● What to do: Copy out the records below, swapping each "Where should I click to" for "Which spot should I click to" and keeping everything else the same.

Word and element location records

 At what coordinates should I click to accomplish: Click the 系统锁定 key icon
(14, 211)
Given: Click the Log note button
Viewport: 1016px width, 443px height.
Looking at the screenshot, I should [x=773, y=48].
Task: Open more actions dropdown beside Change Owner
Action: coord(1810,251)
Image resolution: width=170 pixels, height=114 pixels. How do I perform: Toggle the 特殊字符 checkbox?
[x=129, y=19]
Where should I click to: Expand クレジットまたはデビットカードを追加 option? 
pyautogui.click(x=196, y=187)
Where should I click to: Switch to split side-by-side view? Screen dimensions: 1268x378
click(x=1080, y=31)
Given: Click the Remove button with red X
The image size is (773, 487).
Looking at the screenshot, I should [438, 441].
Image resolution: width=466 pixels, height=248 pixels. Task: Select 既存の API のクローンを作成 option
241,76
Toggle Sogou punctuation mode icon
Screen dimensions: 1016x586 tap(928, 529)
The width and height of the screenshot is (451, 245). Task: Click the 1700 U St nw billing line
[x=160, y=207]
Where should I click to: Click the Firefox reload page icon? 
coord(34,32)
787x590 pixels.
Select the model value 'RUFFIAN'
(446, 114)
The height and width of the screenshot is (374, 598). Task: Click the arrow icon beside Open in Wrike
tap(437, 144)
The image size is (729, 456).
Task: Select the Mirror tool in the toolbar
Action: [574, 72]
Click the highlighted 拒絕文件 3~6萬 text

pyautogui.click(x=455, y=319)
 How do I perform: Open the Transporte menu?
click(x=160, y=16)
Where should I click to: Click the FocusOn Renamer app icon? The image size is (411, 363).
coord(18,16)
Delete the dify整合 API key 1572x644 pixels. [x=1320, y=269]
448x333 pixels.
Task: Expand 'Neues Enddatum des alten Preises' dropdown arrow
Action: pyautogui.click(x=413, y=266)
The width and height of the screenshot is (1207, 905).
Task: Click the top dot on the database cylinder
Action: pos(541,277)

● Exercise output:
 At what coordinates should I click to accomplish: Click the 系统锁定 key icon
(14, 211)
Given: Click the Log note button
Viewport: 1016px width, 443px height.
Looking at the screenshot, I should [x=773, y=48].
Task: Open more actions dropdown beside Change Owner
Action: coord(1810,251)
Image resolution: width=170 pixels, height=114 pixels. How do I perform: Toggle the 特殊字符 checkbox?
[x=129, y=19]
Which spot should I click to: Expand クレジットまたはデビットカードを追加 option? 
pyautogui.click(x=196, y=187)
Which spot should I click to: Switch to split side-by-side view? Screen dimensions: 1268x378
click(x=1080, y=31)
Given: Click the Remove button with red X
The image size is (773, 487).
Looking at the screenshot, I should [438, 441].
Image resolution: width=466 pixels, height=248 pixels. Task: Select 既存の API のクローンを作成 option
241,76
Toggle Sogou punctuation mode icon
Screen dimensions: 1016x586 tap(928, 529)
The width and height of the screenshot is (451, 245). Task: Click the 1700 U St nw billing line
[x=160, y=207]
Which spot should I click to: Click the Firefox reload page icon? 
coord(34,32)
787x590 pixels.
Select the model value 'RUFFIAN'
(446, 114)
The height and width of the screenshot is (374, 598). Task: Click the arrow icon beside Open in Wrike
tap(437, 144)
The image size is (729, 456).
Task: Select the Mirror tool in the toolbar
Action: [574, 72]
Click the highlighted 拒絕文件 3~6萬 text

pyautogui.click(x=455, y=319)
 How do I perform: Open the Transporte menu?
click(x=160, y=16)
Which spot should I click to: Click the FocusOn Renamer app icon? The image size is (411, 363).
coord(18,16)
Delete the dify整合 API key 1572x644 pixels. [x=1320, y=269]
448x333 pixels.
Task: Expand 'Neues Enddatum des alten Preises' dropdown arrow
Action: pyautogui.click(x=413, y=266)
The width and height of the screenshot is (1207, 905).
Task: Click the top dot on the database cylinder
Action: pos(541,277)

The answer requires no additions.